*美術館*

BIJUTSUKAN

なめらかな大理石の膚を、五本の指が、クモの足のように、ぶきみにはいまわった。目、鼻、口、男は花びらのようなくちびるを長いあいだ楽しんでいた。それから、胸、腹、ももと、全身をなでまわす手のひら。なでられるのは、彼女自身の彫像なのだ。肉体のどんな小さなふくらみも、どんな小さなくぼみも、如実に刻み出された彫像なのだ。蘭子は見ているうちに、不思議な錯覚に陥っていった。大理石像と彼女自身の肉体とが、異様にこんぐらがって、男のぶきみな手のひらが、直接わが肉体をなでまわしているかのように感じられるのだ。ムズムズと、全身を虫のはうような、なんともいえぬ感触。彼女は思わず両手で胸を押さえて身をかがめた。男の手のひらが石像の乳のあたりに行ったからだ。彼女の乳ぶさの鋭敏な神経が、直接それを感じたのだ。
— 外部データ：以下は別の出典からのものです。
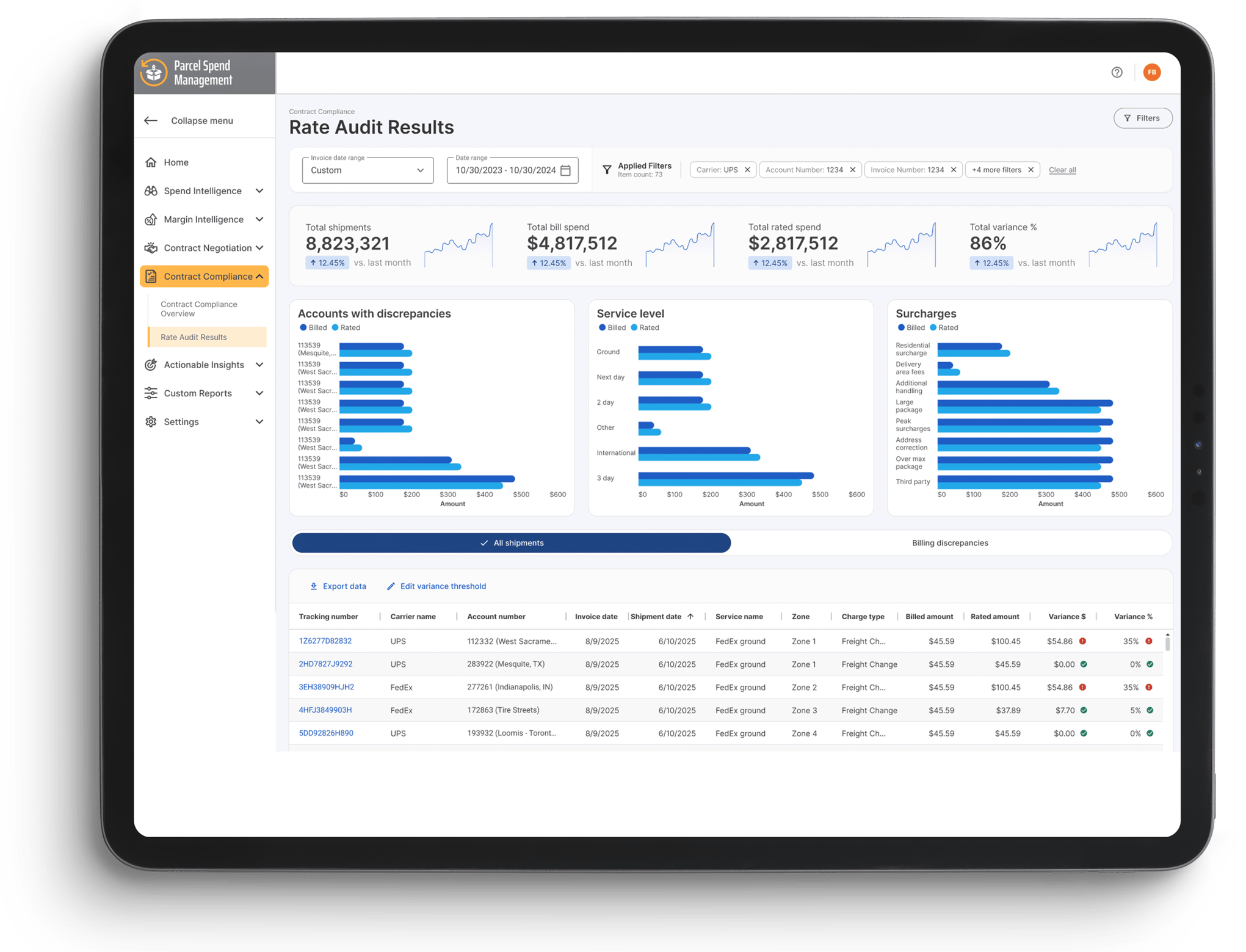Expand the Margin Intelligence menu
1246x952 pixels.
259,220
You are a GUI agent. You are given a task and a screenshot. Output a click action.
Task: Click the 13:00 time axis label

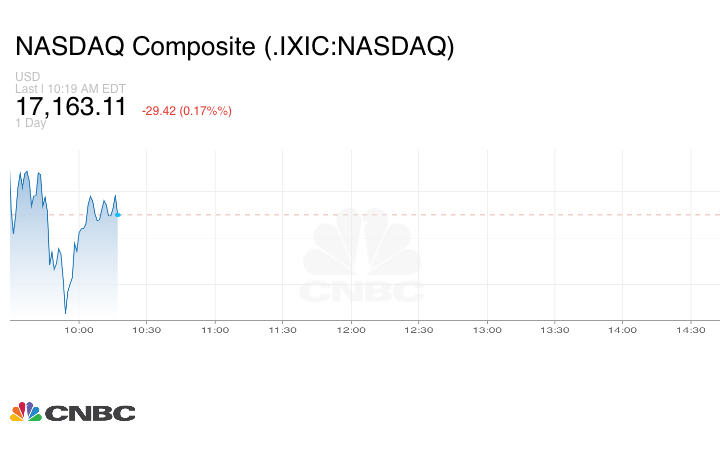(487, 330)
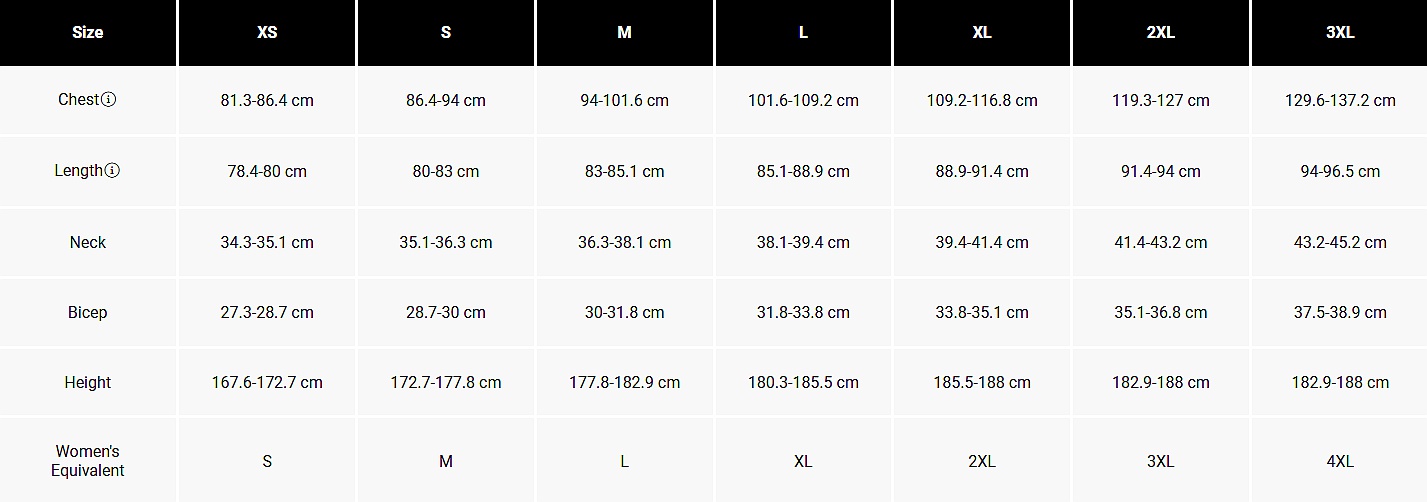This screenshot has width=1427, height=502.
Task: Click the info icon next to Length
Action: [x=112, y=171]
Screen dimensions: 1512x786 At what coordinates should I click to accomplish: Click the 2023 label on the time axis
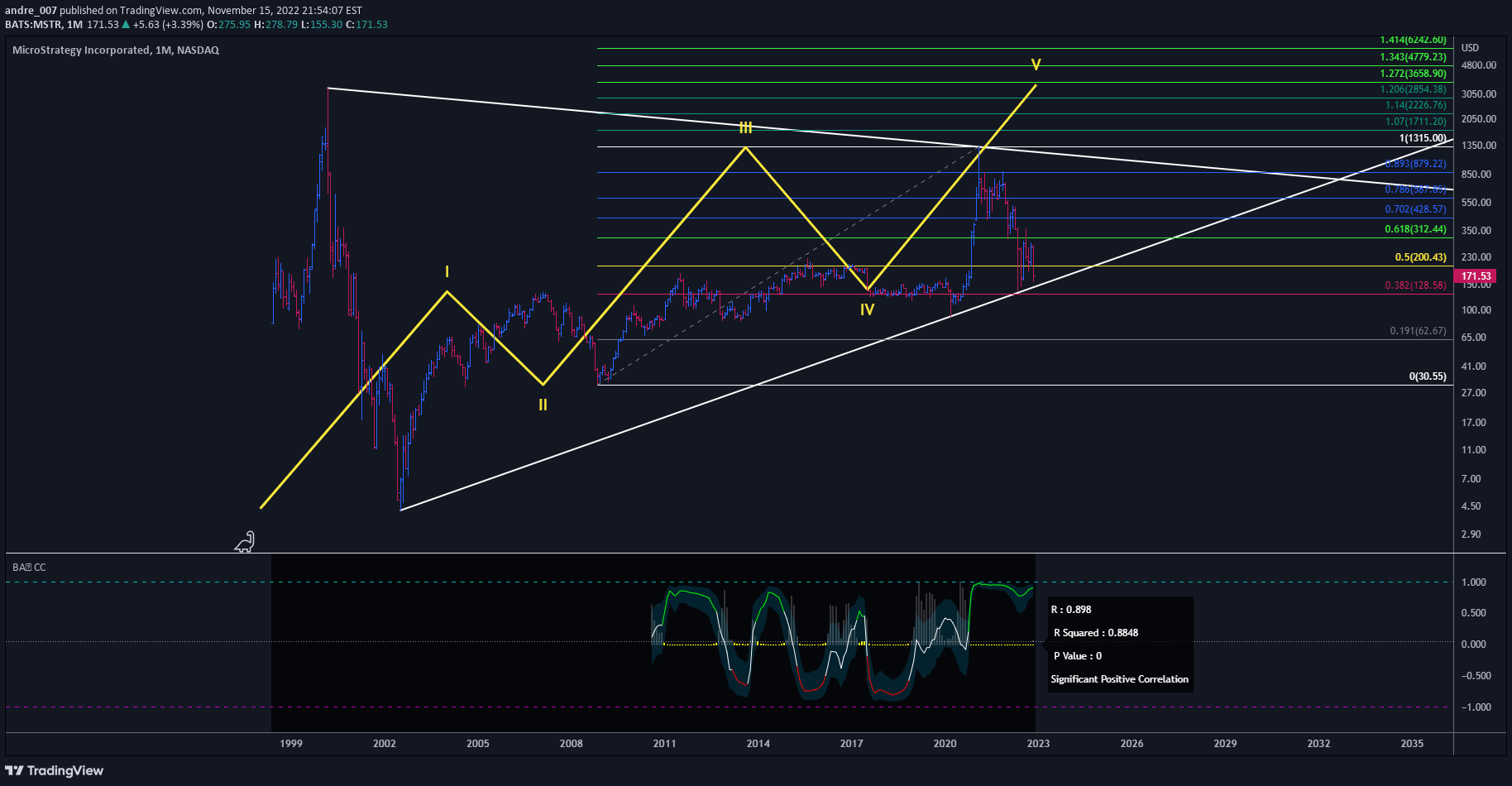pos(1037,744)
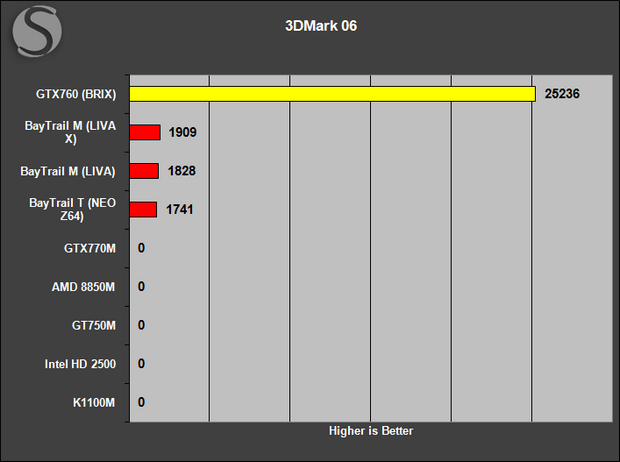Click the Higher is Better caption

pos(371,431)
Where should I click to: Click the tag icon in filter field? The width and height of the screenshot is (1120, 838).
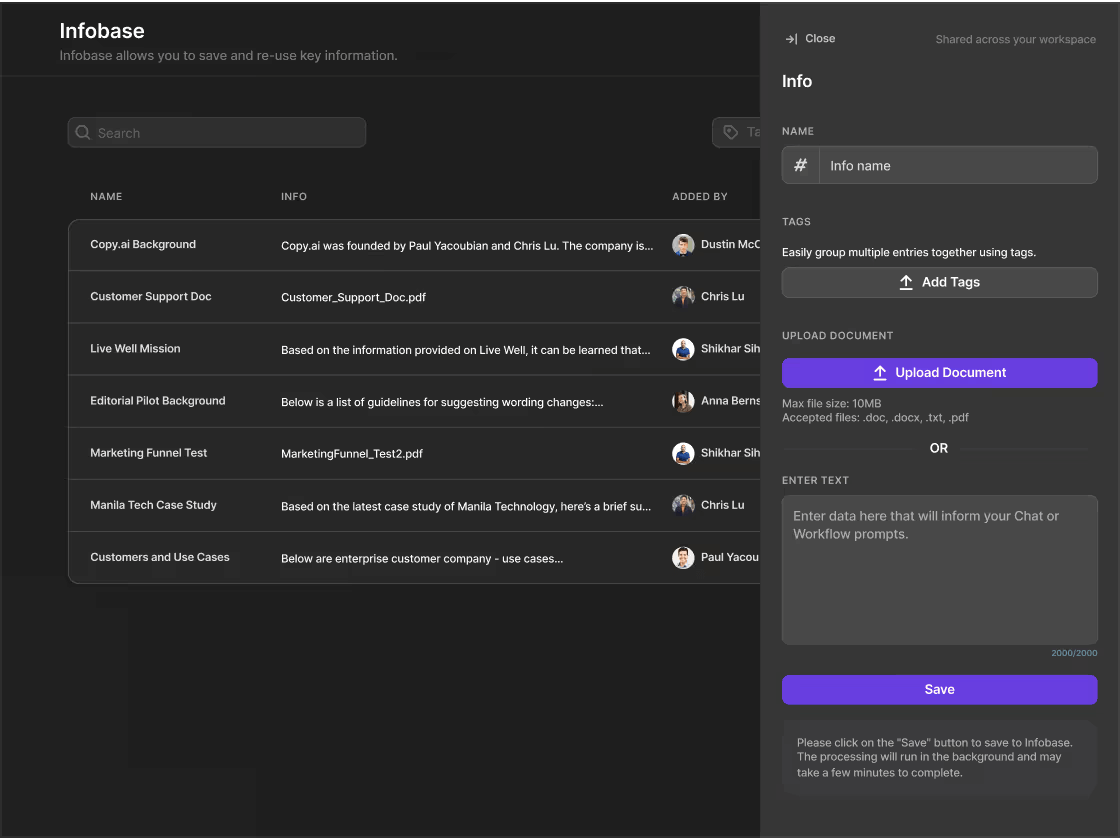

「盲獣」 昭和6年2月〜7年3月「朝日」(第3巻2〜第4巻3号)


上野公園内には昔から美術館や博物館がたくさんあります。そして最近は国立博物館平成館のオープンや西洋美術館の大改装、そして東京芸術大学の展示室の一般公開など、どんどん大規模で近代的な芸術の森に変貌しています。公園内に林立する美術館群は展示品のみならずその建物自体の美しさも競い合っているのです。そのなかで乱歩の時代の面影を強く残す建物といったら「国立科学博物館」でしょう。入場した途端に感じるかび臭さや薄暗い階段、たまに小さな足音が聞こえるくらいで、たいていは静まりかえっている館内。展示室の向こうから黒眼鏡の盲獣が顔を出しそうです。ところでこの「盲獣」は乱歩のなかでもエログロに振り切れている作品で、本人も発表後かなり後悔したようで、出版されている本によってバージョン違いがいくつかあります。バラバラに切り刻んだ死体を鎌倉ハムだといって船の乗客に配るシーンなど、さすがに書いていていやになったんでしょうか、講談社の本には削除されています。